On the other hand, it has been previously demonstrated that AT2 receptor over-expression is related to vascular injury compensation against the Ang II-activated AT1 receptor [28]. Indeed, Ang II stimulates AT2 receptors reducing endothelial remodeling and delaying the increase in vascular resistance because its activation promotes vasodilation [29] and antifibrotic and antithrombotic effects [30]. Also, AT2 receptors decrease endothelial cell migration as an antiproliferative effect [31]. In rats with CKD, the up-regulation of the AT2 receptor did not compensate for AT1 receptor activation due to the exacerbated vasoconstrictor response to Ang II observed in our results. However, CPC treatment in CKD delays the vasoconstrictor response to Ang II, notwithstanding the increase of the AT1 receptor without modification in the expression of the AT2 receptor. Therefore, CPC treatment prevents CKD-caused vascular dysfunction and SAH because CPC reduces the Ang II contractile response through AT1 receptors.

Another molecule responsible for regulating the vascular tone is Ang (1–7), a heptapeptide that opposes Ang II action. Ang (1–7) exerts vasodilatory and antiproliferative effects with vasorelaxant action on arterioles through the Mas receptor [32]. In the pharmacological evaluations of the relaxing responses, by activating the Mas receptor using cumulative concentrations of Ang (1–7), we observed that animals with CKD presented a lower relaxing response and a lower Mas receptor expression than the sham group. This evidence suggests that CKD developed vascular dysfunction. In CKD animal models, the levels of Ang (1–7) are elevated [33], but the down-regulation of Mas receptors reduces vasorelaxation. Concerning CPC treatment in CKD, we observed a mild reduction in Mas receptor expression compared with CKD, but this beneficial effect improved the vasorelaxant effect of Ang (1–7) in the aorta rings. Also, Ang (1–7) can activate another compensatory mechanism associated with the delay of endothelial dysfunction, such as maintaining the REDOX balance to avoid the increase of ROS [34]. Additionally, the vascular tone is not only the product of the vasorelaxant action of Ang (1–7) but also of other molecules, such as bradykinin and acetylcholine. In fact, CPC treatment in CKD avoids the disturbance in relaxation response due to acetylcholine [13].
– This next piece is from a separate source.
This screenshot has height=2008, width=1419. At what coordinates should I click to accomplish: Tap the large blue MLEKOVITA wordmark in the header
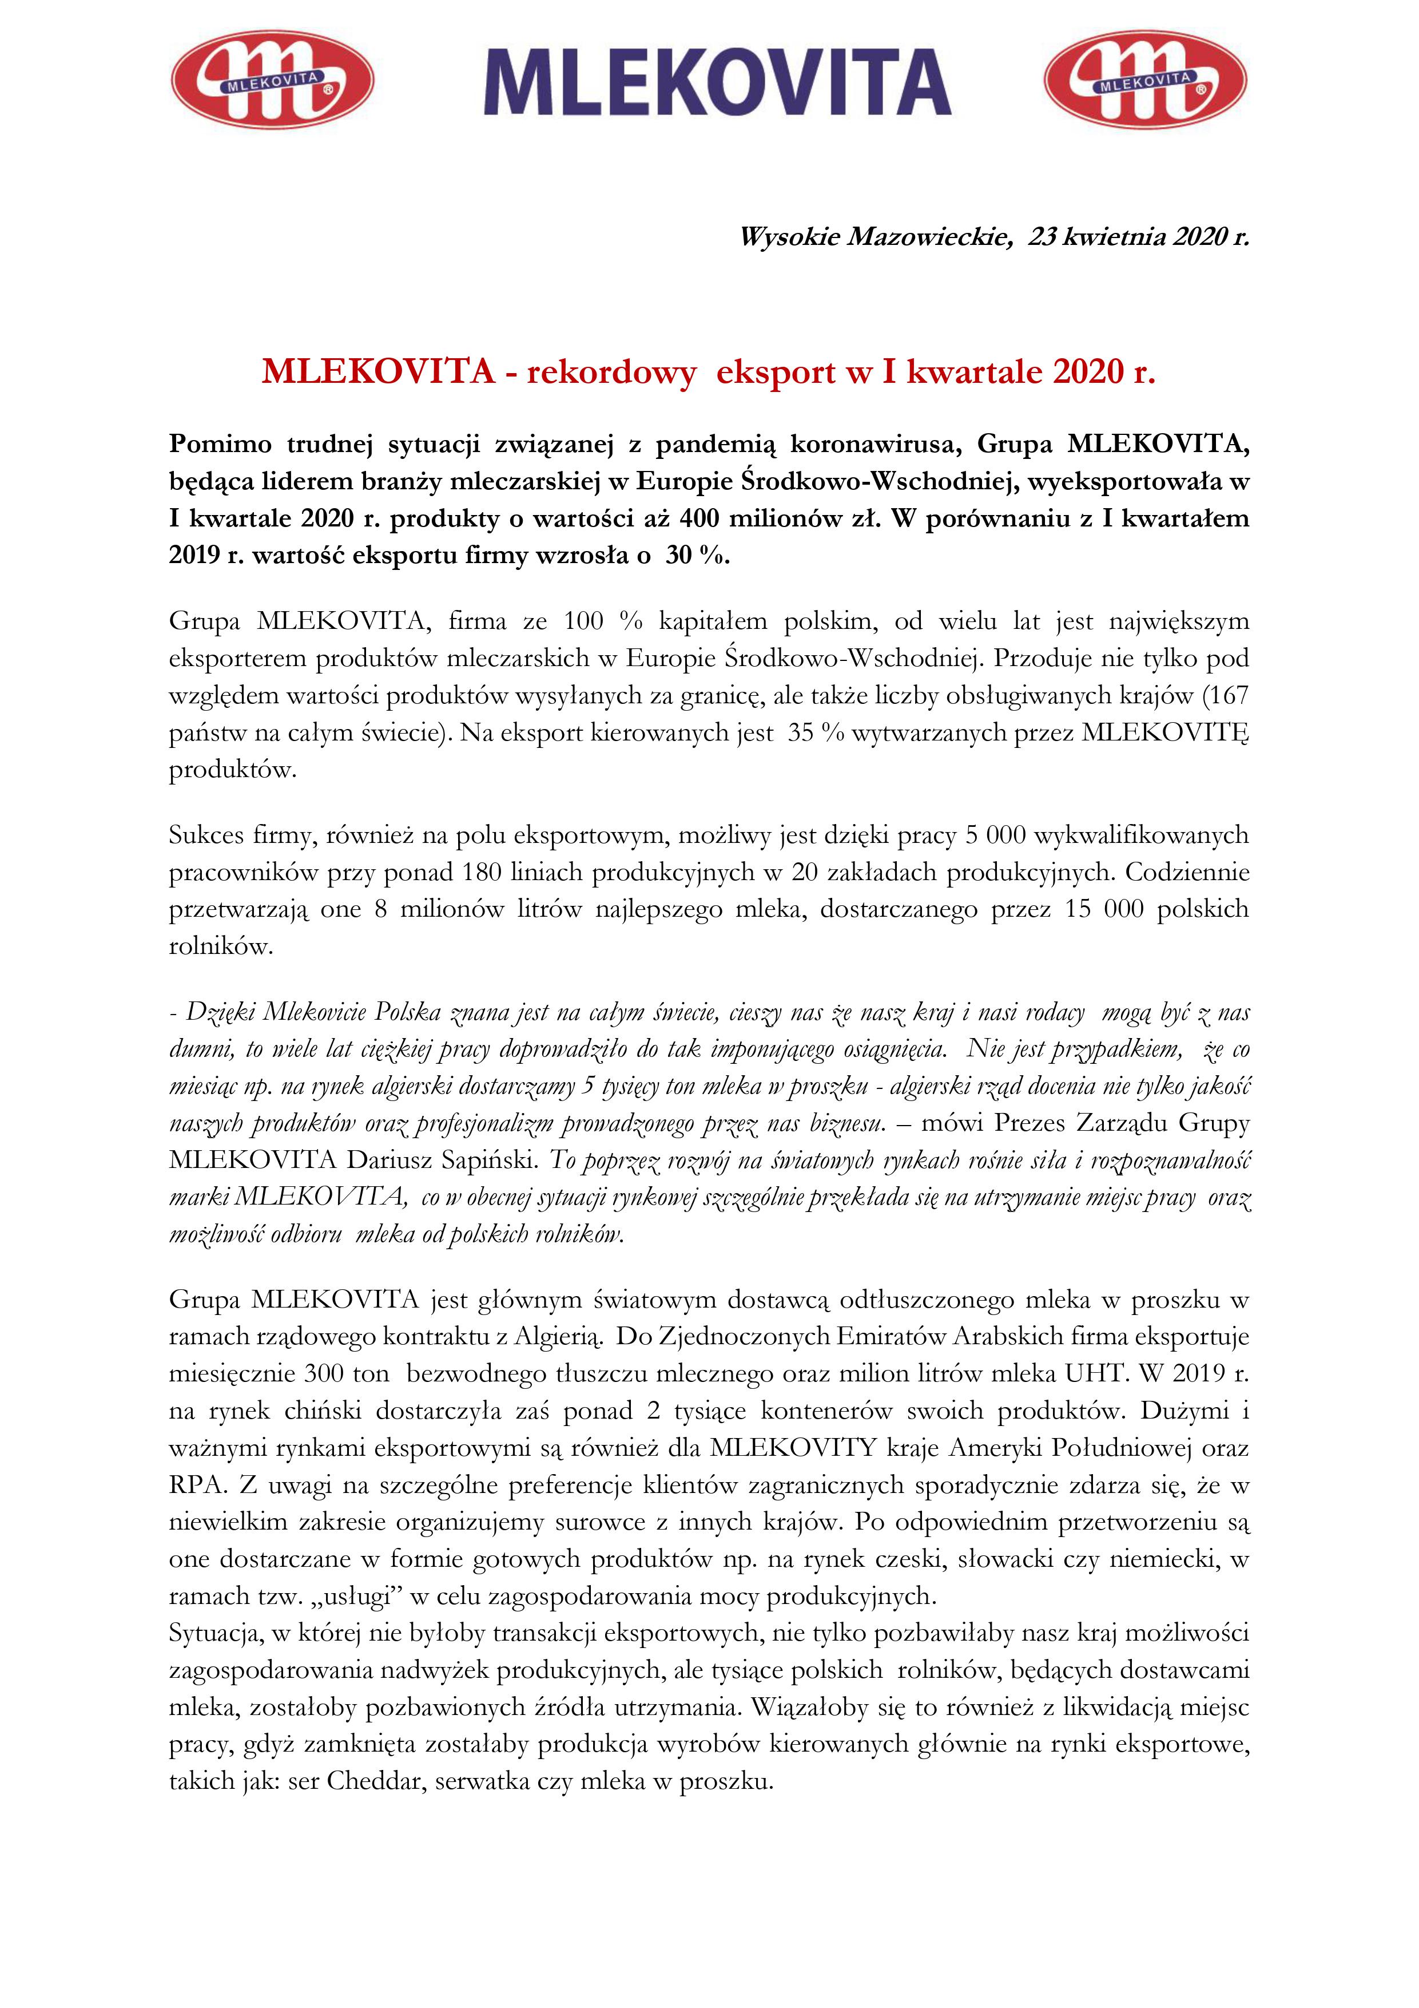click(717, 82)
Finally, CKD increases serum levels of creatinine, BUN, and uric acid, waste products eliminated through the kidney and whose accumulation reflects a decrease in GFR [35]. During CKD, there is a progressive decrease in GFR, which causes many solutes and waste products to accumulate in the blood, increasing plasma osmolarity, exacerbating SAH, and causing long-term renal deterioration [36]. As previously mentioned, SAH and CKD are closely related; one situation can exacerbate the development of the other condition. When we administrated CPC to treat CKD, the accumulation of the metabolites mentioned above was reduced, proving that CPC positively affected GFR, revealing its nephroprotective role, as previously reported [37, 38].

With the results obtained, we can propose CPC as a nutraceutical for CKD that retard the cardiovascular complication associated with endothelial dysfunction, which induces SAH and kidney failure.

In summary, C-phycocyanin prevents the development of vascular dysfunction in a model of CKD through its antihypertensive and nephroprotective properties. The mechanism that explains the antihypertensive effect is associated with preventing the down-expression of Mas receptors and reducing the vasorelaxant response induced by angiotensin (1–7). Also, the CPC prevents the exacerbated vasoconstriction caused by angiotensin II through the disturbance in AT1/AT2 expression.